California Holds Technical PFAS Seminar to Inform Public of State of Science and Possible Future Drinking Water Regulations
Last month, the California State Water Resources Control Board (State Board) hosted a comprehensive two-day seminar on per- and polyflouroaklyl substances (PFAS) in California. PFAS are a family of an estimated 4,000-6,300 chemical compounds that have a variety of applications due to their stability in the environment. Although some reports suggest that these chemicals are ubiquitous in the environment, such pervasiveness may be explained by sampling for parts per trillion, in contrast to the parts per billion or million for which most chemicals are sampled.
Presenters at the California PFAS seminar included staff members from the State Board, as well as staff members the Office of Environmental Health Hazard Assessment (OEHHA), and the Department of Toxic Substances (DTSC).
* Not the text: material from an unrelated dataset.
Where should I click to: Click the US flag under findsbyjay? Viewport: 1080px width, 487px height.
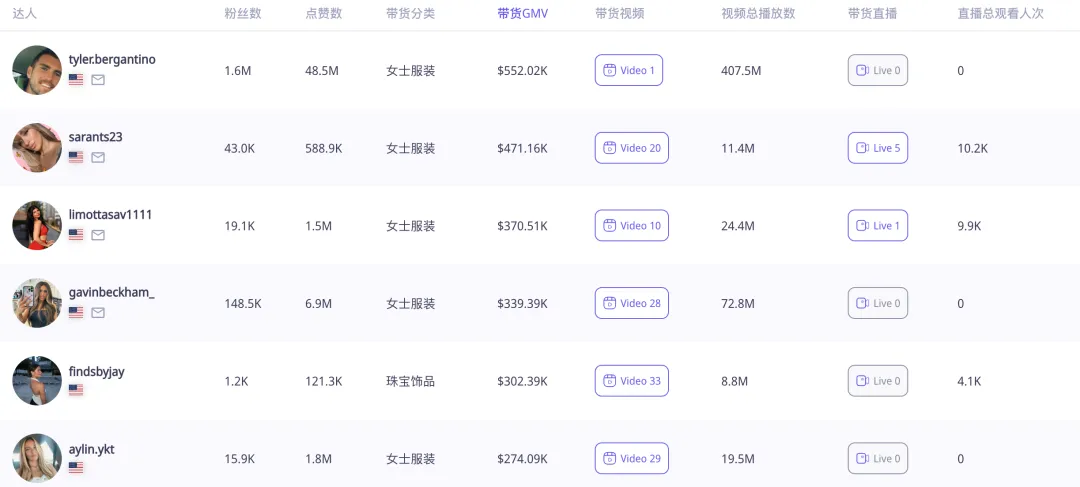pyautogui.click(x=76, y=390)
All three organizations are sub-agencies of the California Environmental Protection Agency (CalEPA). A representative from California’s Department of Public Health also provided an update on its California Regional Exposure (CARE) PFAS study designed to measure levels of PFAS in people throughout the State. Representatives from the United States EPA (U.S. EPA), and from various members of the scientific, legal, and NGO communities also presented. The conference was widely attended by water supply and waste water treatment providers, technical consultants, NGOs, and lawyers.
Participants generally acknowledged during the two-day seminar that current efforts to regulate PFAS outpace the state of the science and understanding of the comprehensive set of these compounds. Although long-chain legacy PFAS compounds such as PFOA and PFOS have garnered the most attention, relatively little is understood about the prevalence and use of myriad other compounds in the PFAS family, including the newer, shorter chain “NextGen” compounds. Indeed, only around 40 compounds of this large family of chemicals are presently detectible and quantifiable using existing standardized analytical methods. As a result, many participants grappled with the clear tension between a general desire to develop meaningful regulations and the need to do so in an informed and deliberate manner.